▸ What is needed
The listing below should be written out word for word, with its pictures removed.

+++

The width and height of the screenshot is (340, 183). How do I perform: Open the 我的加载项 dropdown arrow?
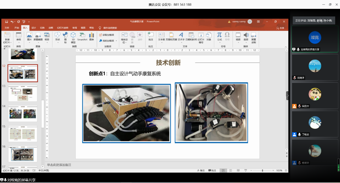pos(116,41)
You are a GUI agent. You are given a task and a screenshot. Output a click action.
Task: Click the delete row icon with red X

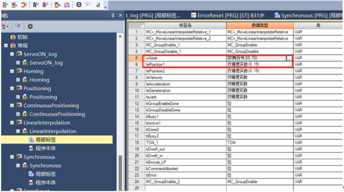[24, 4]
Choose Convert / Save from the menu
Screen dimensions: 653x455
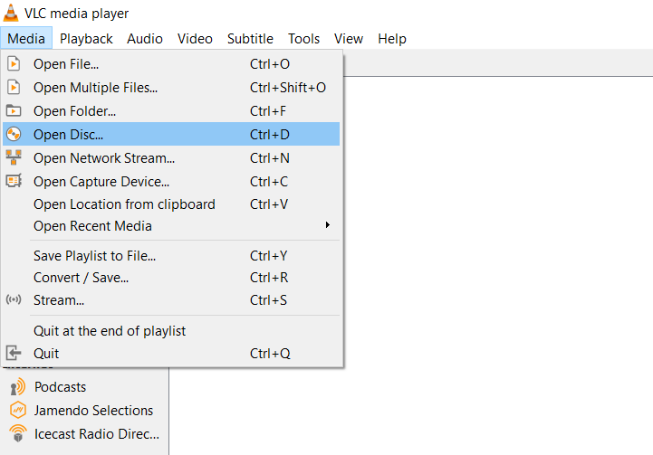coord(81,278)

+++

▸ Output for this task
The width and height of the screenshot is (340, 183). How do I perform: Open the 我的加载项 dropdown arrow?
pos(116,41)
You are a GUI agent. You are given a task and a screenshot. Output a click action.
Task: Click the delete row icon with red X

[24, 4]
Choose Convert / Save from the menu
Screen dimensions: 653x455
coord(81,278)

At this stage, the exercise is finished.